**Problèmes à résoudre:**
- A) Dans l'interview d'ADÀI, par quels trois mots l'artiste résume-t-elle le son de son album ?
- B) Poursuivez l'interview d'ADÀI à partir de sa dernière phrase.

Dans un paysage musical où les frontières entre passé et présent se dissolvent, ADÀI dont nous vous recommandons le catalogue musical, s’impose comme une artiste audacieuse et innovante. Avec son dernier album, The Bloom Project, elle réinvente le shidaiqu, ce genre emblématique de Shanghai des années 1920, en y insufflant une perspective féministe et contemporaine. Fusionnant instruments traditionnels chinois, rythmes EDM et textures hip-hop, Adai offre une expérience sonore où nostalgie et modernité cohabitent harmonieusement.
Dans cette interview, nous explorons son univers singulier, ses choix artistiques et sa vision de la musique, tout en découvrant comment elle transforme les classiques du shidaiqu en hymnes d’autonomie et d’émancipation féminine. Un dialogue avec une voix qui, entre héritage et innovation, redéfinit les codes d’un genre musical centenaire.
1 – The Bloom Project allie tradition et modernité de manière unique. Qu’est-ce qui a donné naissance à cet album ?
J’ai toujours été fasciné par le shidaiqu, cette fusion précoce de l’Orient et de l’Occident qui a façonné la pop chinoise moderne dans les années 1930 et 1940. C’était la première fois que des voix féminines chinoises faisaient leur apparition sur les ondes, et pourtant, la quasi-totalité des producteurs et auteurs-compositeurs étaient des hommes. Les femmes n’étaient pour la plupart que la voix, et non les créatrices. Revivre cette époque m’a donné l’impression d’explorer des histoires d’auteurs inédites : cette fois, je suis le producteur, porteur de la vision, façonnant à la fois le son et l’histoire.
L’étincelle est venue de la prise de conscience que le dialogue entre passé et présent, tradition et technologie, a encore tant à dire. Je voulais honorer cette histoire, mais aussi la réinventer, comme faire cohabiter les guzhengs et les 808, et laisser une mélodie centenaire vibrer sur un rythme électronique.
2 – Si vous deviez décrire le son de l’album en trois mots, quels seraient-ils ?
Féminin. Cinématographique. Électrique.
Luxueux et émotionnel, il est pourtant porté par le rythme et le sound design. Chaque morceau oscille entre douceur et puissance, Orient et Occident, nostalgie et futurisme.
3 – Le féminisme et l’émancipation sont des thèmes forts de votre musique. Quel message espérez-vous que les auditeurs retiennent de cet album ?
Je veux que les auditeurs, et plus particulièrement les femmes, sentent que nous sommes capables de définir nos propres récits. Autrefois, dans les chansons shidaiqu, les femmes ne pouvaient exprimer que leur désir ou leur aspiration : « Qui m’aimera ? Sur qui puis-je compter ?» car elles avaient peu de choix dans la vie réelle. Mais aujourd’hui, en tant que femme issue de cette nouvelle génération, je préfère m’exprimer avec une liberté créative : où est ma valeur ? Que puis-je créer ? Comment puis-je faire la différence ?

Enregistrements de localisation de mots et d'éléments
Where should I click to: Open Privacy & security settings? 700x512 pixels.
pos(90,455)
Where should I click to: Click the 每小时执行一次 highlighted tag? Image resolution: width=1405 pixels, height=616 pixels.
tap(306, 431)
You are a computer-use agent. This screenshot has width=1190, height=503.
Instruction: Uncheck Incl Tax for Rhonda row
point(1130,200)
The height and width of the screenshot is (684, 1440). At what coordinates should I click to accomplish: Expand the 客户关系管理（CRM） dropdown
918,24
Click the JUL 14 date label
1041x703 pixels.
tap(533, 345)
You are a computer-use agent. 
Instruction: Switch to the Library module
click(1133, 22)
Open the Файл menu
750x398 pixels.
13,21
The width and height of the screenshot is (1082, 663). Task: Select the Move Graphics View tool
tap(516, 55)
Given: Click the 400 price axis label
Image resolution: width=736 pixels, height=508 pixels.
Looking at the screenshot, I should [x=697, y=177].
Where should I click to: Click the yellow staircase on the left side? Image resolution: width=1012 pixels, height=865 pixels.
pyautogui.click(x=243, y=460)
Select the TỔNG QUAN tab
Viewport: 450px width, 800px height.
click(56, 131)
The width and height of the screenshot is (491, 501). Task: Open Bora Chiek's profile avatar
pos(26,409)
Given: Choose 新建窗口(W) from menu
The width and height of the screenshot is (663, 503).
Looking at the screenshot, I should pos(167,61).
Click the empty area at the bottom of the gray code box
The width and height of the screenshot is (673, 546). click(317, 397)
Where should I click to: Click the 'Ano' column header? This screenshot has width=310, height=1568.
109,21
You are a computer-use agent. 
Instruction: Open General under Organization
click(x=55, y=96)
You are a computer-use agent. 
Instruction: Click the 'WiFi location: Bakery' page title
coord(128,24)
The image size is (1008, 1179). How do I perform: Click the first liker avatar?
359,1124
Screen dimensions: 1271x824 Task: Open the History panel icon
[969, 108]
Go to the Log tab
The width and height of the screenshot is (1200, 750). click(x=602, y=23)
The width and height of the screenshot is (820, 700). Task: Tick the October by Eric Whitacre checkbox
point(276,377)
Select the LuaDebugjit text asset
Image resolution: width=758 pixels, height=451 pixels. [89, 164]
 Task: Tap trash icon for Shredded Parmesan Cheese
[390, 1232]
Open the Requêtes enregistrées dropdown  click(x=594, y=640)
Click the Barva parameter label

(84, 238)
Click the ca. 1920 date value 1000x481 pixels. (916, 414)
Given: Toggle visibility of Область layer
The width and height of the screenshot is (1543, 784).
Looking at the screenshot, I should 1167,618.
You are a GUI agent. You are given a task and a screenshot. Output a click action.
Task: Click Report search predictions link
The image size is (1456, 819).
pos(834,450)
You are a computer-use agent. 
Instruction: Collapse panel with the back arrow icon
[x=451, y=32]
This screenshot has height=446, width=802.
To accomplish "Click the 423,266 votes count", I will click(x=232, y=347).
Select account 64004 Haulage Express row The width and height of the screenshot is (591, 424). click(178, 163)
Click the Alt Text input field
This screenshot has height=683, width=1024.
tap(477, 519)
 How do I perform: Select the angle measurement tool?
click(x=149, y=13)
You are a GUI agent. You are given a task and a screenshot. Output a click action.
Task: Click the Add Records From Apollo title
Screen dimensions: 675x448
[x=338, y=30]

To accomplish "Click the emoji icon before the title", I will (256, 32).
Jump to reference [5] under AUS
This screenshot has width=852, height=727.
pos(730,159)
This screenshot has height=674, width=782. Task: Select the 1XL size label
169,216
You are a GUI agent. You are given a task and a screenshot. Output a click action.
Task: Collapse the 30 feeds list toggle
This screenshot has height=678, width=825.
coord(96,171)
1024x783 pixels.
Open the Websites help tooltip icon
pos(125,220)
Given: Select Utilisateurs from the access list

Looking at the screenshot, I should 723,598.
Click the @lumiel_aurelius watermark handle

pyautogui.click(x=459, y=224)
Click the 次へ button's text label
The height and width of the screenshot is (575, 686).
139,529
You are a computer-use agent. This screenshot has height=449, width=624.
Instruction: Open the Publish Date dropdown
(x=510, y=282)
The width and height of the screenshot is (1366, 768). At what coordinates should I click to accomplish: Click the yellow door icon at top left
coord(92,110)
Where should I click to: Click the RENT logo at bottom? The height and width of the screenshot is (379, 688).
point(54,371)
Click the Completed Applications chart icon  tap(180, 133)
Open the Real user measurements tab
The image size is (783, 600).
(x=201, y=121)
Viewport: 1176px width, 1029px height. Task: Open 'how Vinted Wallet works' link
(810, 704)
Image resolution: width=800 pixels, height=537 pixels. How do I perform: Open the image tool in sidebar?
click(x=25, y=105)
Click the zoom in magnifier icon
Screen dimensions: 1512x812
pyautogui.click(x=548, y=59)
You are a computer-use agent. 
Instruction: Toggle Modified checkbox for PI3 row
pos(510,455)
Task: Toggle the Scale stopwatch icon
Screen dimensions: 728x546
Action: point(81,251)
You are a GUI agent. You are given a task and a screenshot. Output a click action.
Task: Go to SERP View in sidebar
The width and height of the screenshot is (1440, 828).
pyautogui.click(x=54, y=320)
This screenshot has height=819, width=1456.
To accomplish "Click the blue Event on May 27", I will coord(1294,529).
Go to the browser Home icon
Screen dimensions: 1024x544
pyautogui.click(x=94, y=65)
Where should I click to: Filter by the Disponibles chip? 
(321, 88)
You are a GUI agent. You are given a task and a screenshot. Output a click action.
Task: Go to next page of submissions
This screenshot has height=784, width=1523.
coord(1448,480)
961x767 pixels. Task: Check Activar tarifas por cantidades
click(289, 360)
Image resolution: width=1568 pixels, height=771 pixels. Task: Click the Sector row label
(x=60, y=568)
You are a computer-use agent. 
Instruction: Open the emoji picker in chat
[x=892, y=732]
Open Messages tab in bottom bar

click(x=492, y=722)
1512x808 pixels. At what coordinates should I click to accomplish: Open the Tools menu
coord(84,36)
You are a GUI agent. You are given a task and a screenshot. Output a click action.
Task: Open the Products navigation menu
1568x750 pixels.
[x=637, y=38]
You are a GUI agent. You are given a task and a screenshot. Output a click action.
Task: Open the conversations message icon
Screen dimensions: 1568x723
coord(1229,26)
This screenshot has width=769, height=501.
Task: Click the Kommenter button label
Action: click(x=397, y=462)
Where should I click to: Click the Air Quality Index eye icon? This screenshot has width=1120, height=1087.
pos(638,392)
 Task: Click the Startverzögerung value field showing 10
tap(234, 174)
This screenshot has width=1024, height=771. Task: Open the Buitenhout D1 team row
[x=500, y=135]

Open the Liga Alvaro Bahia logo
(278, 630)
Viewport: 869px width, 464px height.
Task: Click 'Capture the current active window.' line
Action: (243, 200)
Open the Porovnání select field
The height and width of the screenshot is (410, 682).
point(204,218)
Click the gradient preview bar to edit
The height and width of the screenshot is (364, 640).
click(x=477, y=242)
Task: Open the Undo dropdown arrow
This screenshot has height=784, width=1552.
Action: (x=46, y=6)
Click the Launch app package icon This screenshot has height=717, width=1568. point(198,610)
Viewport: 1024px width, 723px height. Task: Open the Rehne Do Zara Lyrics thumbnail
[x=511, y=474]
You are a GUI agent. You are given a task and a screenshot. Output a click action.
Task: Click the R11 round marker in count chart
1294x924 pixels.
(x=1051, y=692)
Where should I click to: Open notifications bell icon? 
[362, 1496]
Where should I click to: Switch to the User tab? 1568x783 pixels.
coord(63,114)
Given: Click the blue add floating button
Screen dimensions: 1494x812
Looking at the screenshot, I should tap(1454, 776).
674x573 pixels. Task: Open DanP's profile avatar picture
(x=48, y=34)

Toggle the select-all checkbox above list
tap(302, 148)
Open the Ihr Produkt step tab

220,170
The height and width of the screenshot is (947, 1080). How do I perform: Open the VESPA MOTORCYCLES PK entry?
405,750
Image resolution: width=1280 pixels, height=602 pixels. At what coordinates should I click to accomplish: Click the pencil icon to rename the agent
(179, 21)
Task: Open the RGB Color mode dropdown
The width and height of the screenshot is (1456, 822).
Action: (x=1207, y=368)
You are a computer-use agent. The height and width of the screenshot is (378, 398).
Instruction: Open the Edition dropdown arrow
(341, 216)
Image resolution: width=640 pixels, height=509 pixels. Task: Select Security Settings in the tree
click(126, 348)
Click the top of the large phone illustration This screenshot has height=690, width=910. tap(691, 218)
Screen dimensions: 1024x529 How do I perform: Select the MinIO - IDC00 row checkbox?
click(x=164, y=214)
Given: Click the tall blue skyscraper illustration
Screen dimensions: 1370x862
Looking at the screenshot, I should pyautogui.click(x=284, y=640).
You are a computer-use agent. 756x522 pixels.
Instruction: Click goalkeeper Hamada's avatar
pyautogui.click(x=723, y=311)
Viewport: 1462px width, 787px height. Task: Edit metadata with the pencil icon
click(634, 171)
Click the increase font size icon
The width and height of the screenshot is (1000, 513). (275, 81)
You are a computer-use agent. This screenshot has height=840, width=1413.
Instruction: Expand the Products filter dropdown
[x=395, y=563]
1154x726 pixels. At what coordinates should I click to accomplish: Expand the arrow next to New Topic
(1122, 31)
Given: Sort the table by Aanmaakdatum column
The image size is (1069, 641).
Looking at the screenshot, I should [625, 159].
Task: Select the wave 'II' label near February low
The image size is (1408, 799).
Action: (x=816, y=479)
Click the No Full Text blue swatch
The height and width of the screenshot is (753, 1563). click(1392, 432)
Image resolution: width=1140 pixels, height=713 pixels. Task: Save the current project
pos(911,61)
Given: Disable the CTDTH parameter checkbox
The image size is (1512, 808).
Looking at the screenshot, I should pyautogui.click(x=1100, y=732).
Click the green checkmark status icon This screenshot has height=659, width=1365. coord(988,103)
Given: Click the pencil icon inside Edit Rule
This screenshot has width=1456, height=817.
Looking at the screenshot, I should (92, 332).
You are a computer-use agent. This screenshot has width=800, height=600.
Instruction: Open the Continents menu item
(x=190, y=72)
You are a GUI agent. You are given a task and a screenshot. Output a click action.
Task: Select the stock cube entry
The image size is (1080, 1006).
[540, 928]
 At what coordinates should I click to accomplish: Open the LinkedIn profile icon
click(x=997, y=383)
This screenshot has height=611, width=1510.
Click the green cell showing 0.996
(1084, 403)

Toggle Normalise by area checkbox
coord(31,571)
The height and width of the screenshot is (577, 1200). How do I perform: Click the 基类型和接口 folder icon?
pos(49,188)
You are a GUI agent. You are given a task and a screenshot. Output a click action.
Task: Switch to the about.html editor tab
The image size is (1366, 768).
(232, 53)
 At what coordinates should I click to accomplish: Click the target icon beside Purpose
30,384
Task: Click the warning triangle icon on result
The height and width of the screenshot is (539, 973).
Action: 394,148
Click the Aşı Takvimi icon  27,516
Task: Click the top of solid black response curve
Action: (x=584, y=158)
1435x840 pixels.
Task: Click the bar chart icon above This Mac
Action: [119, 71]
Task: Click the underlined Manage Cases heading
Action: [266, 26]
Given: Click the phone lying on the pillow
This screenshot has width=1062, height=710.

**Réponses par tâche:**
- A) Féminin, cinématographique, électrique.

- B)
Lors de la sélection pour les Grammy Awards, lorsque j’ai présenté l’album, j’ai reçu des retours touchants de la part de tous types d’auditeurs. Des musiciens chinois m’ont dit : « Je n’ai jamais entendu mon instrument sonner comme ça !», tandis que le public occidental a déclaré : « Je n’aurais jamais imaginé que les instruments chinois puissent sonner aussi moderne.» Et les auditeurs chinois ont souvent dit : « C’est à la fois étrange et familier.» Ces réactions sont très importantes pour moi. Si ma musique peut aider les gens à entendre la tradition d’une nouvelle manière, c’est une forme d’émancipation en soi.
4 – Pouvez-vous nous décrire les coulisses de votre processus créatif lors de la création de The Bloom Project ?
Chaque chanson commence différemment. Je n’ai pas vraiment de formule unique : chaque morceau se révèle à sa manière.
Un exemple : partir de l’harmonie. Pour des chansons comme « Night Shanghai » ou « A Lost Singer », j’ai commencé par poser des accords au clavier et j’ai chanté librement dessus, laissant la mélodie guider l’harmonie. Ensuite, j’ai ajouté des éléments rythmiques, des percussions subtiles aux rythmes plus lourds, jusqu’à ce que le morceau trouve son rythme.
Une deuxième méthode consiste à commencer par une ligne de basse. Par exemple, « River Run » a débuté avec le riff de basse que l’on entend dès le début. C’était la colonne vertébrale du morceau. Une fois le groove suffisamment puissant, j’ai construit une batterie house autour. Arrivé à la montée en puissance, j’ai senti qu’il manquait quelque chose entre la tension et la chute, alors j’ai sorti un plug-in yangqin et j’ai comblé ce vide avec ces textures de cordes martelées brillantes. Ce moment est devenu la première touche d’instrumentation est-asiatique dans la chanson. Plus tard, j’ai intégré une mélodie folklorique du Yunnan, en Chine, en utilisant des textures électroniques et une couche de bourdons de dizi (flûte chinoise). Mon coproducteur Electron a également ajouté du shakuhachi japonais et d’autres textures électroniques, le tout fusionnant en une seule texture sonore.
Le troisième processus est celui où un morceau naît d’une collaboration. « Wuxi Tune » m’est venu de mon amie Siyi Chen, joueuse de guzheng et arrangeuse, qui avait déjà réalisé une interprétation jazz de cette mélodie séculaire. Elle m’a envoyé ses stems, et mon coproducteur Yuanming Zhang et moi les avons entièrement déconstruits : j’ai découpé, retourné et retraité les morceaux, intégrant des rythmes UK Garage à l’arrangement. J’ai réaffecté les notes entre les instruments, parfois en découpant la mélodie de manière à ce que les premières notes soient jouées par le saxophone, les suivantes par le piano, puis par le guzheng. C’est ainsi que le morceau est devenu ce collage complexe, saccadé mais fluide.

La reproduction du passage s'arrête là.